What to produce:
Can you rewrite only the lines between the one holding "Task: Open the dashboard icon in the sidebar" and the one holding "Action: pos(1053,19)", inclusive, changing "icon" to "symbol" and keeping everything else the same?

Exercise inputs:
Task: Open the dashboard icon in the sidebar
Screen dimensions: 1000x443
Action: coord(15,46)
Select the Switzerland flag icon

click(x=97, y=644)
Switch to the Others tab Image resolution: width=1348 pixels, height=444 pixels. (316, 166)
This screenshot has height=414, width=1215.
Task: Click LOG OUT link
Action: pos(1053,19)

...

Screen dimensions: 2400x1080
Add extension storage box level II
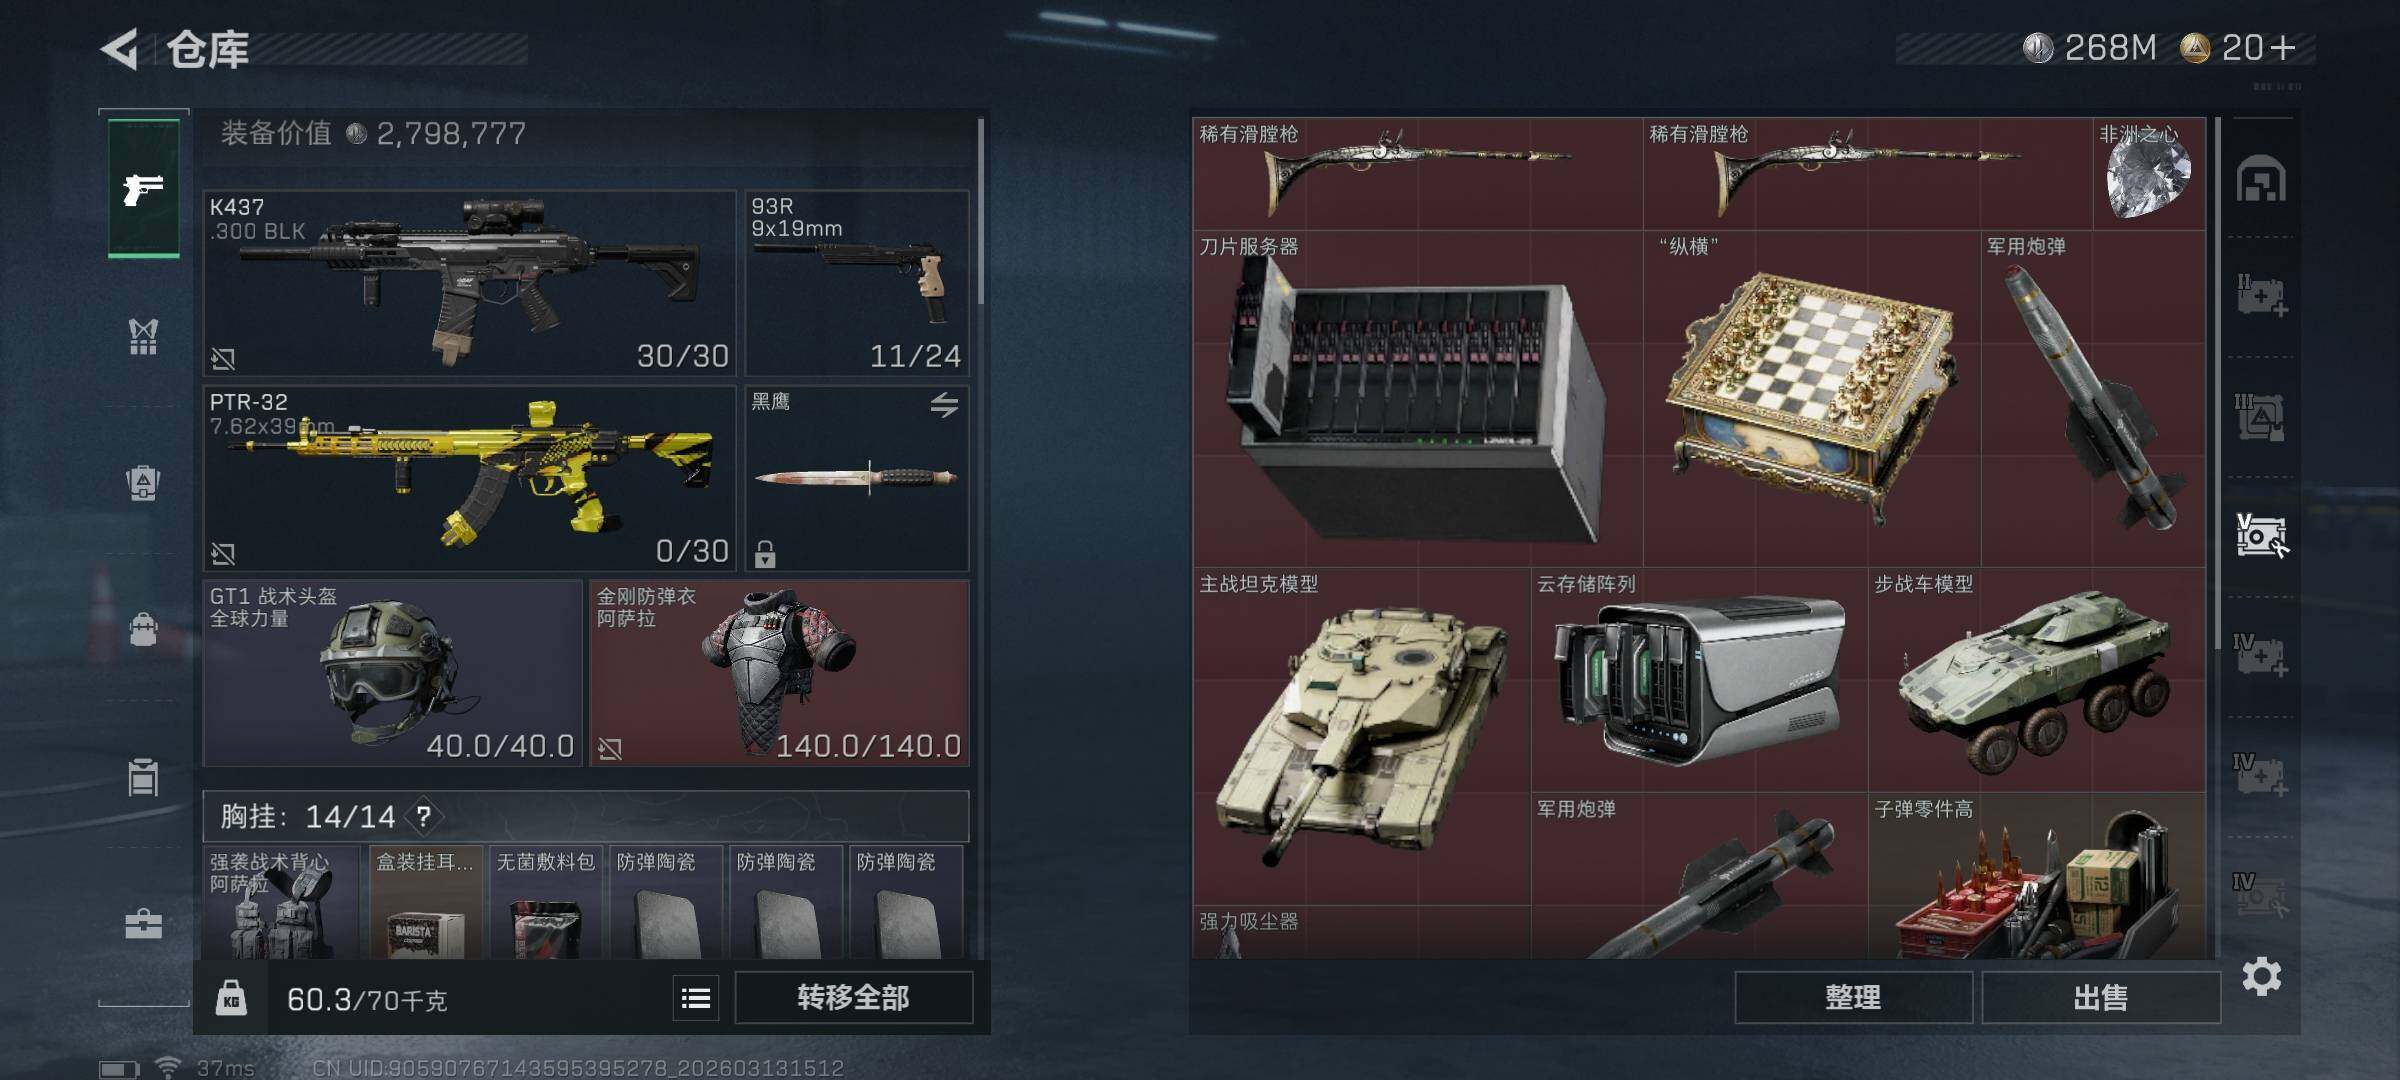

---

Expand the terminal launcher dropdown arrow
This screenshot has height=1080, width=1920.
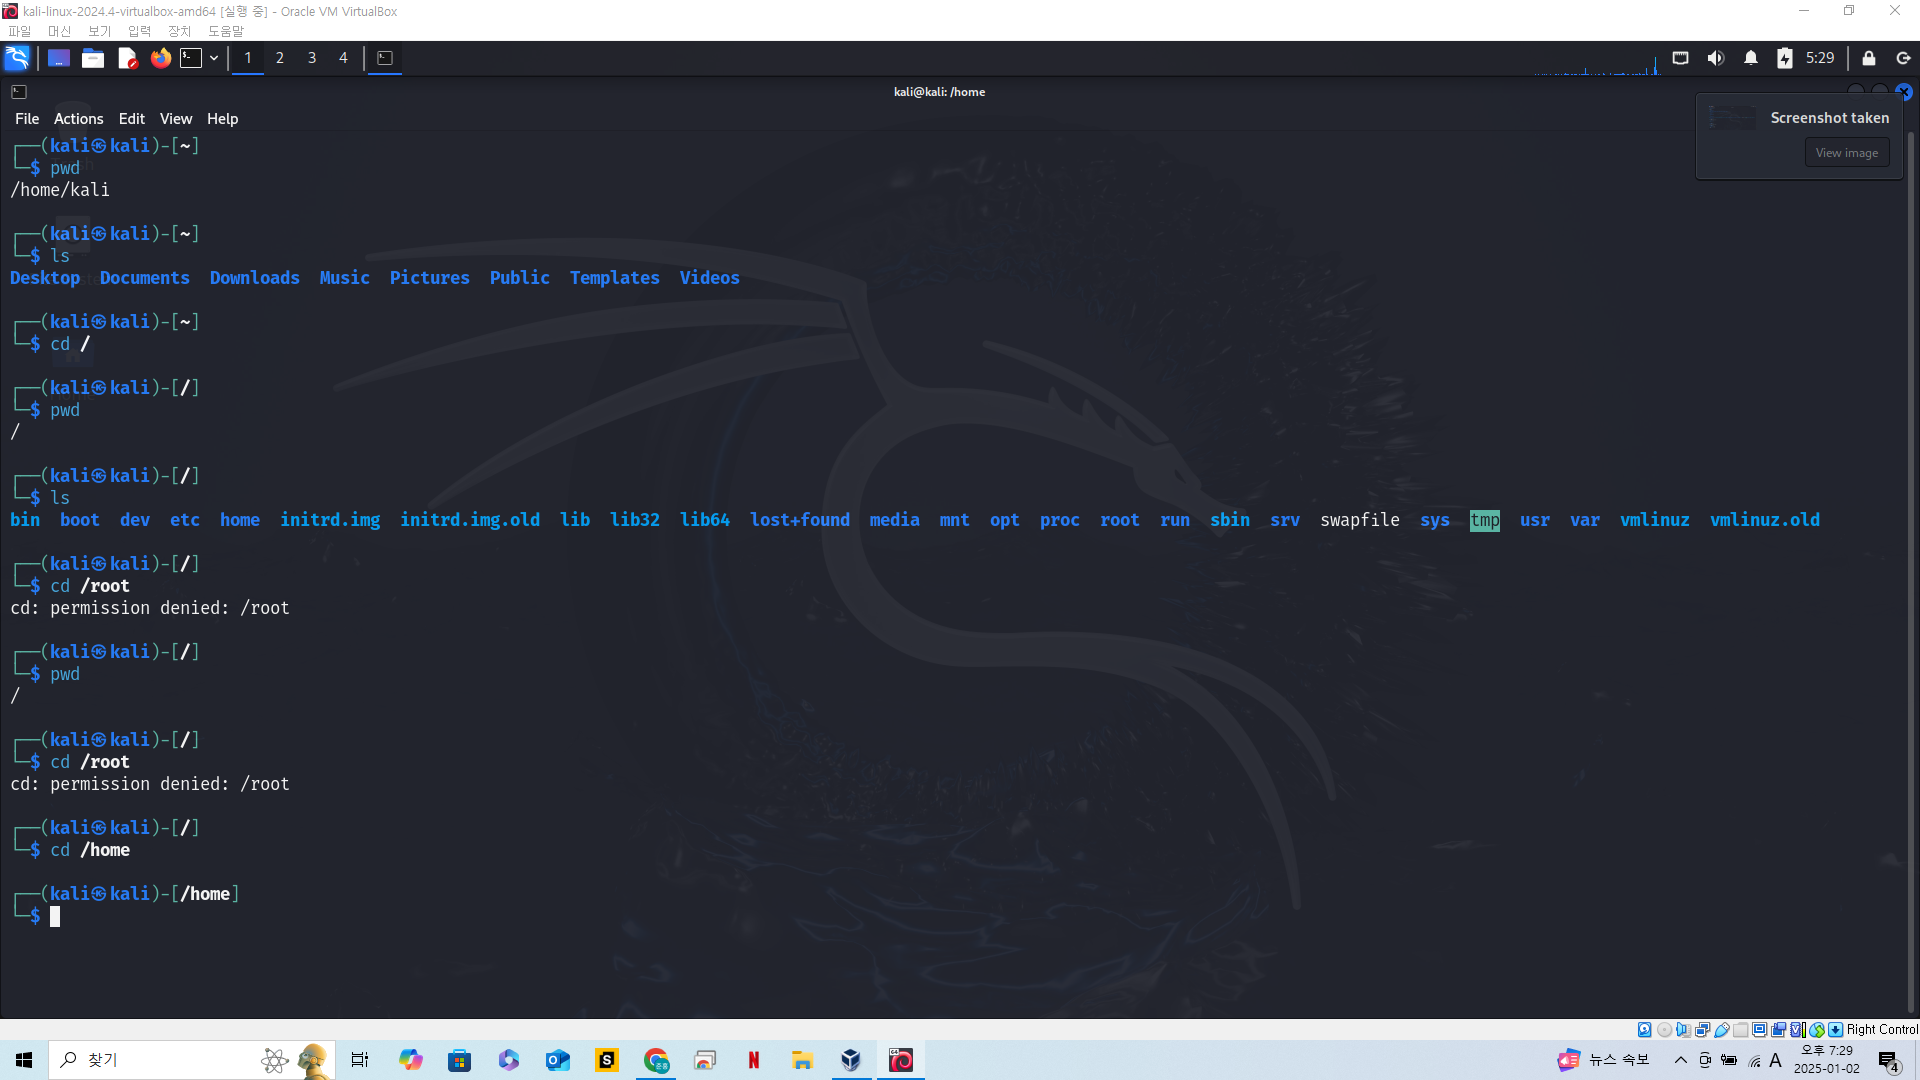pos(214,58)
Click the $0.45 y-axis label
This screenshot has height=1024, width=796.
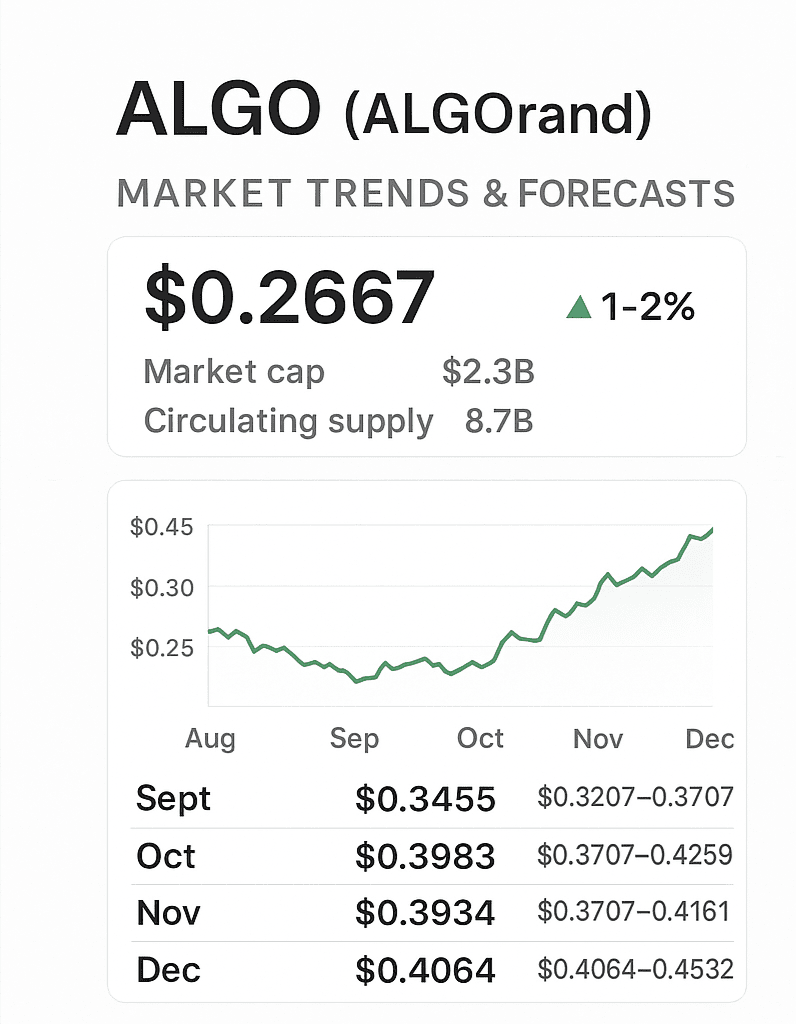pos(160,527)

Result of this exercise:
Task: Open the dashboard symbol in the sidebar
Screen dimensions: 1000x443
Action: coord(15,46)
Select the Switzerland flag symbol

click(x=97, y=644)
Switch to the Others tab Image resolution: width=1348 pixels, height=444 pixels. (316, 166)
This screenshot has height=414, width=1215.
Task: Click LOG OUT link
Action: pos(1053,19)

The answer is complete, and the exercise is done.